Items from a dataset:
>>>>

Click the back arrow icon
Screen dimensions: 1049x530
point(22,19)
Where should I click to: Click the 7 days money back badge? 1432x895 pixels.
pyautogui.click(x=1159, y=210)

<<<<

*Task goal*
From the line with "Where should I" through the final line of the records, return each line exactly. Leave out the rest.

*Response to this task*
Where should I click to: Click the 7 days money back badge? 1432x895 pixels.
pyautogui.click(x=1159, y=210)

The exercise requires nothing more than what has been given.